Eschatology
The last part of Seyyed Hossein Nasr’s exposition of Quran 1:1-7 caught my eye–specifically, Quran 1:5-7:
Guide us [Lord] upon the straight path, / the path of those on whom Thy Grace is, / not those on whom Thine anger is, nor those who are astray.
Reading the final three lines, Nasr comments on the vertical and horizontal dimensions of human life:
Our existential situation can be further clarified by recourse to geometrical symbolism. We are situated at the point of the intersection of the vertical and horizontal axes of a cross. We have a choice to ascend the vertical axis and be among those “on whom Thy Grace is,” or to descend on the same axis into ever lower states of being as one of those “on whom Thine anger is” [cf. Mahayana Buddhism’s six realms of existence–in particular, those of animals, hungry ghosts, and hell denizens]. Finally, we can wander along the horizontal line of the cross among “those who go astray.” Eschatologically these three possibilities correspond from a certain perspective to the paradisal, infernal, and purgatorial states.
The Garden of Truth, p. 19.
Over the years I’ve been philosophizing largely with Westerners, I’ve discovered that most, when we begin, are in the purgatorial state.
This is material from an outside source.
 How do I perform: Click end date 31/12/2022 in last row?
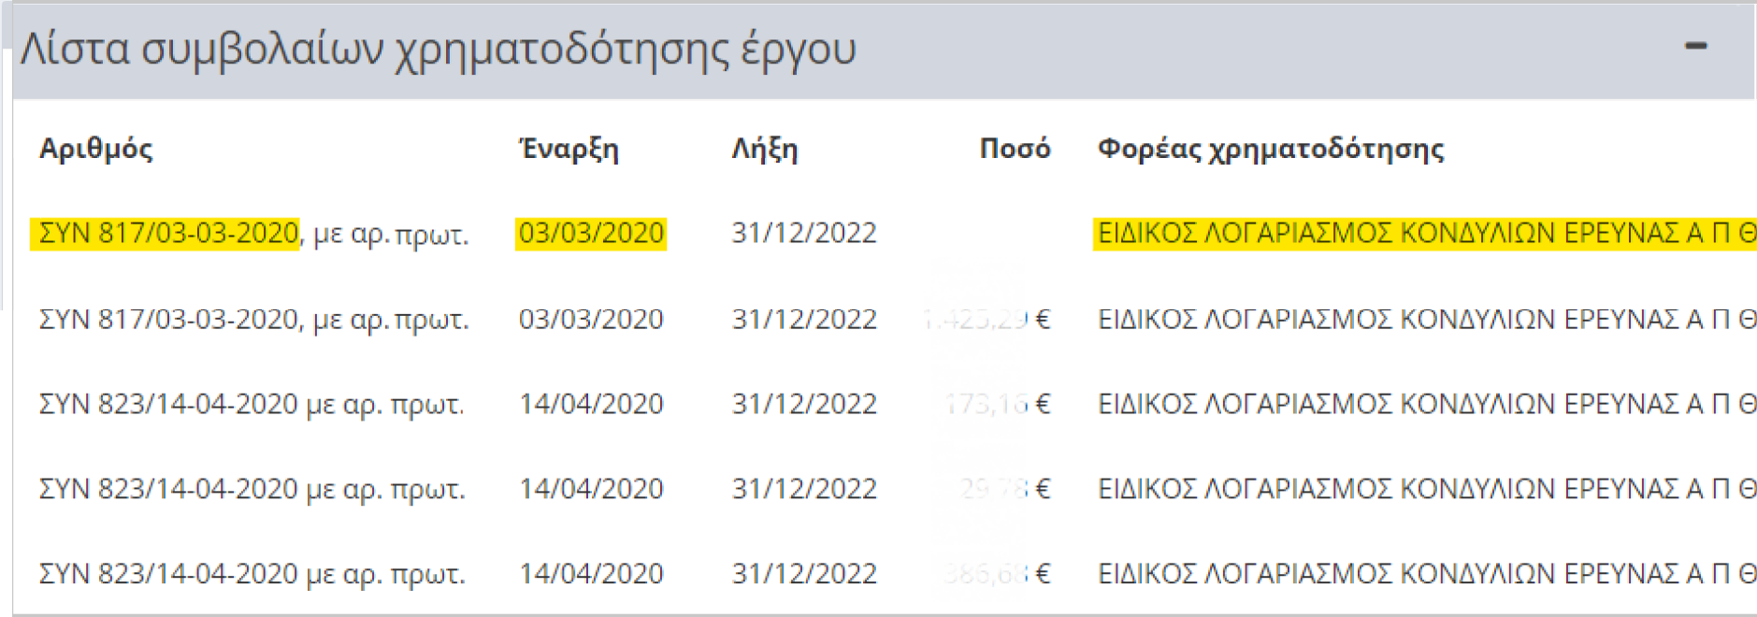[805, 571]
If I were to generalize, I would say that many Westerners are presently living in purgatory.
Meaning?
A brief sketch of modern-day purgatory would argue that it consists of (i) the primacy of the rational mind, (ii) the dominant mode of this rational mind being skepticism, (iii) de facto secularism, and (iv) de facto materialism.
I. The Primacy of the Rational Mind
In Be Here Now (1971), Ram Dass makes explicit the post-German Enlightenment scientific materialist mistake: this is to take the rational mind to be the primary faculty of the human soul. Doing so, however, breeds hyperintellectualism, which ever seeking never rests. The rational mind, if and when it becomes hegemonic, “can’t get no satisfaction,” yet such is precisely, endlessly, futilely what it aims at. In fact, Hegel’s critique of Descartes still stands: Descartes longed for an indubitable rational foundation, and this longing was born of “the fear of error.”
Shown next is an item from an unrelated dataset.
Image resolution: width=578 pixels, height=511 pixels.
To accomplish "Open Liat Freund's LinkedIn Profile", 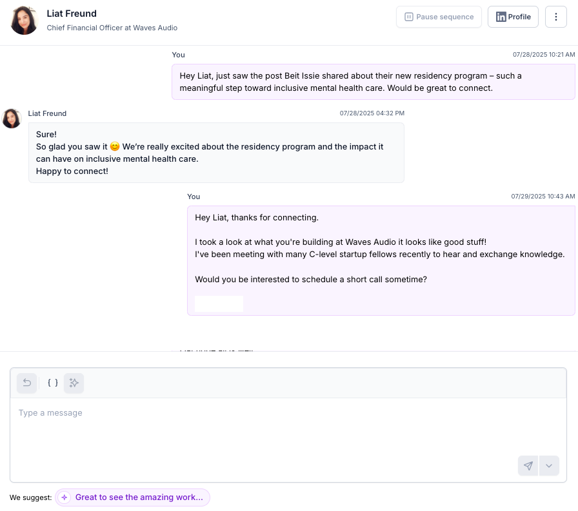I will tap(513, 17).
It’s not hard to see that what motivates the primacy of the rational mind is a certain primordial anxiety for certainty. Yet what ensues for the rational mind in its various ventures are not certitudes but vacillations and probabilities. Thus, without the primacy of the heart, the heart-mind, or faith, the rational mind founders, flails, and, without admitting as much, fails.
Observe carefully the contrast: a major theme in nondual metaphysics (also known as panentheism–e.g., Zen, Chan, Daoism, Sufism, Christian mysticism, etc.) is that the heart is the way to God, or Dao, while the rational mind is nothing but a servant. Rumi, for instance, follows the Sufi tradition in arguing for the “limitations of reason” seen over and against the power of “gnosis.” Gnosis refers to the intuitive, unitive, immediate knowledge, especially of the divine, a knowledge that is only accessible to the heart.
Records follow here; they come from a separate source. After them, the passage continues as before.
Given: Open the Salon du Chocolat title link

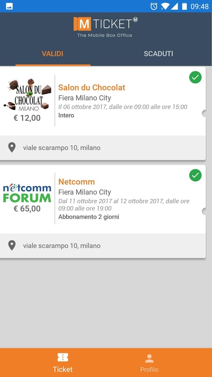Looking at the screenshot, I should point(92,88).
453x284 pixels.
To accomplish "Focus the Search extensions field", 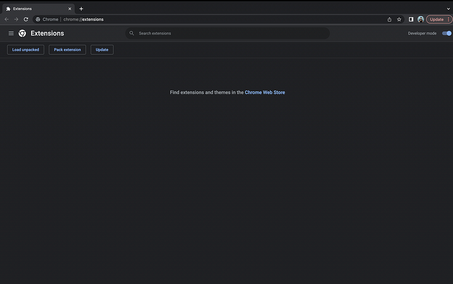I will [x=227, y=33].

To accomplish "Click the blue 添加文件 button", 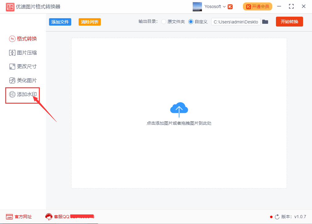I will click(x=60, y=22).
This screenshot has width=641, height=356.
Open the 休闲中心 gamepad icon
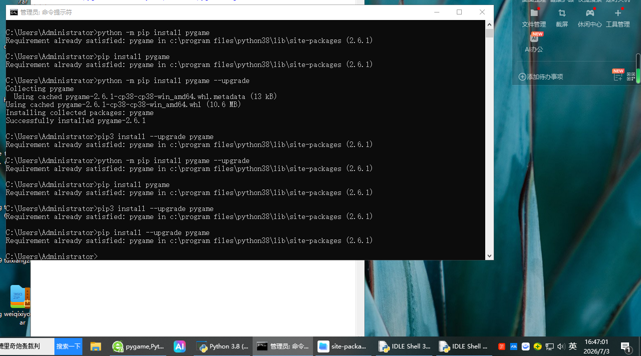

Where the heart is intuitive and unitive, reason is analytical and discriminatory (i.e., this set over and against that, etc.). The heart is truly certain whereas reason is very often inconclusive, probabilistic.
The point at hand? To place the heart first and to allow reason to be a servant–a proper one–of the heart. To reject the possibility of the heart, as moderns have done, and to put the rational mind first is to exist–and (mark this) to remain–in a state of purgatory.
II. Modern Skepticism
The commonest mode of the rational mind is modern skepticism: doubting, nitpicking, “on the other hand-ing,” and the like. Any proposition can be met with a yes, but. A promising proposal isn’t shot down so much as it is slowly eroded through the corrosive power of doubting. The soul, thereby, gets whittled down and away.
Modern skepticism with hold one in purgatory, and so long as one remains married to this mode of skepticism, just so long will one be lost in–and to–this no man’s land. It could be said, in brief, that modern skepticism is demonic.
III. De Facto Secularism
While secularism can be defined in myriad ways, I’d like to speak of it, here, in terms of the rejection out of hand of any idea of transcendence. Hence, Nasr’s symbol of the Y-axis is nullified from the outset: there is, so secularists posit, no vertical axis and thus there is no ultimate question here. “From ash to ash, dust to dust” is distorted and misread from the perspective of an unimaginative literal mind.
But if there is no vertical dimension, then how can we do otherwise than default to some version–faulty, to be sure–of existentialism’s bearing up ‘courageously’ to the allegedly vast, meaningless, cold universe? Frankly, I don’t understand secular atheists who speak, without irony, of “the afterlife” of those who die: their afterlife is only in “our memories.” Nonsense! Our memories fade too–and as swiftly.
I’d call secularism a dead end were it not for the fact that it’s worse: it’s purgatory masquerading as a bald truth.
IV. De Facto Materialism
What goes hand in hand with de facto secularism is de facto materialism: the stuff of which everything, and thus all beings, is made is matter. There is nothing non-physical in this ontology; the reduction base is precisely matter.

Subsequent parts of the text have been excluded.